I have cleaned and prepared a data set to be modeled in 4 different regression types - Linear, Lasso, Ridge, and Random Forest DT.
The problem lies in the Linear Regression model. When running CV in k = 5 I get:
linreg = LinearRegression()
linreg.fit(X_train, y_train)
y_pred = linreg.predict(X_test)
cv_scores_linreg = cross_val_score(linreg, X_train, y_train, cv=5)

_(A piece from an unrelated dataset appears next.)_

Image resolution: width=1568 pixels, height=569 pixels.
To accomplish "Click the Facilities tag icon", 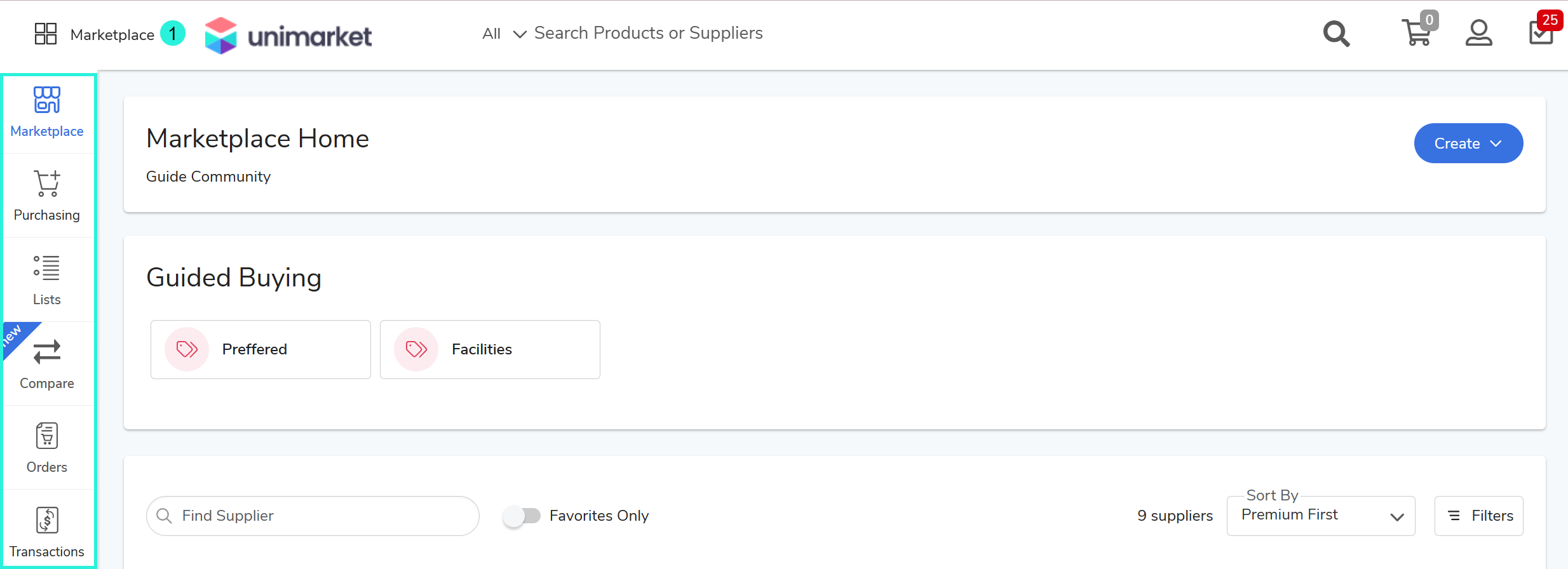I will point(416,349).
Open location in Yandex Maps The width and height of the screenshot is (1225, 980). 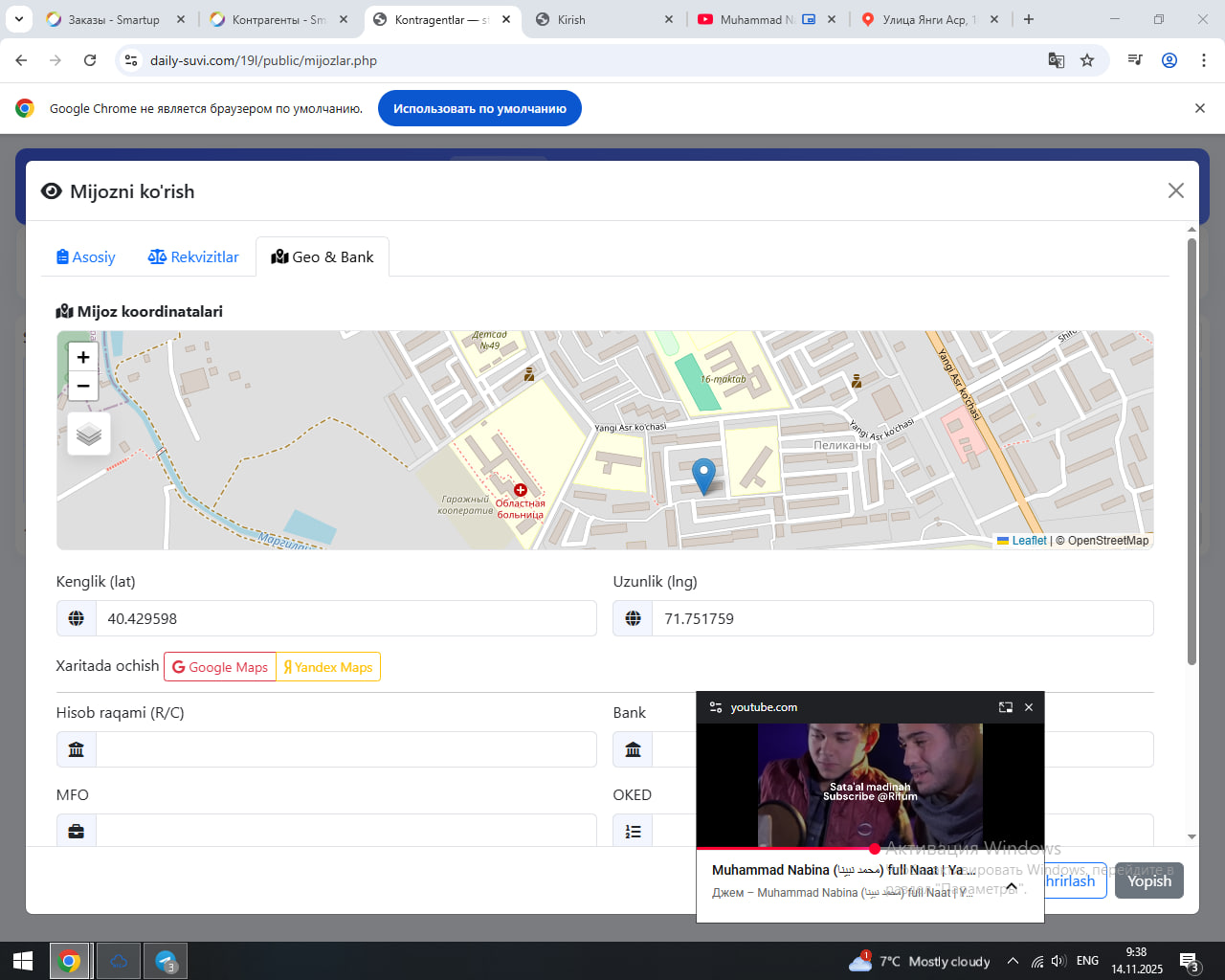pos(328,667)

print("R^2: {}".format(linreg.score(X_test, y_test)))
rmse = np.sqrt(mean_squared_error(y_test, y_pred))
print("Root Mean Squared Error: {}".format(rmse))
print("Mean 5-Fold CV Score: {}".format(np.mean(cv_scores_linreg)))
print(cv_scores_linreg)
Which prints me a score:
R^2: 0.40113615279035175
Root Mean Squared Error: 0.7845007237654832
Mean 5-Fold CV Score: -8.07591739989044e+19
[ 3.70497335e-01 -9.07945703e+19 3.38625853e-01 3.38206306e-01
-3.13001300e+20]
For my Random Forest I use:
rf_reg = RandomForestRegressor()
rf_reg.fit(X_train, y_train)
y_pred_rf = rf_reg.predict(X_test)
cv_scores_rf = cross_val_score(rf_reg, X_train, y_train, cv=5)
print("R^2: {}".format(rf_reg.score(X_test, y_test)))
rmse = np.sqrt(mean_squared_error(y_test, y_pred_rf))
print("Root Mean Squared Error: {}".format(rmse))
print("Mean 5-Fold CV Score: {}".format(np.mean(cv_scores_rf)))
print(cv_scores_rf)
Which gives:
R^2: 0.42158777391603736
Root Mean Squared Error: 0.770988735248686
Mean 5-Fold CV Score: 0.3894909330419569
[0.39982241 0.39516204 0.37037191 0.38400655 0.39809175]
I can't understand why all of my other models give me values similar to Random Forest. The only outlier is the Linear model. When I change k = 10, 20, 30, etc, there seems to be 1 new huge score value per +10 to k.
I've taken out all null data, empty spaces, and have put my data into logarithmic scale to normalize it all. What can be going wrong when it's only the Linear model producing issues?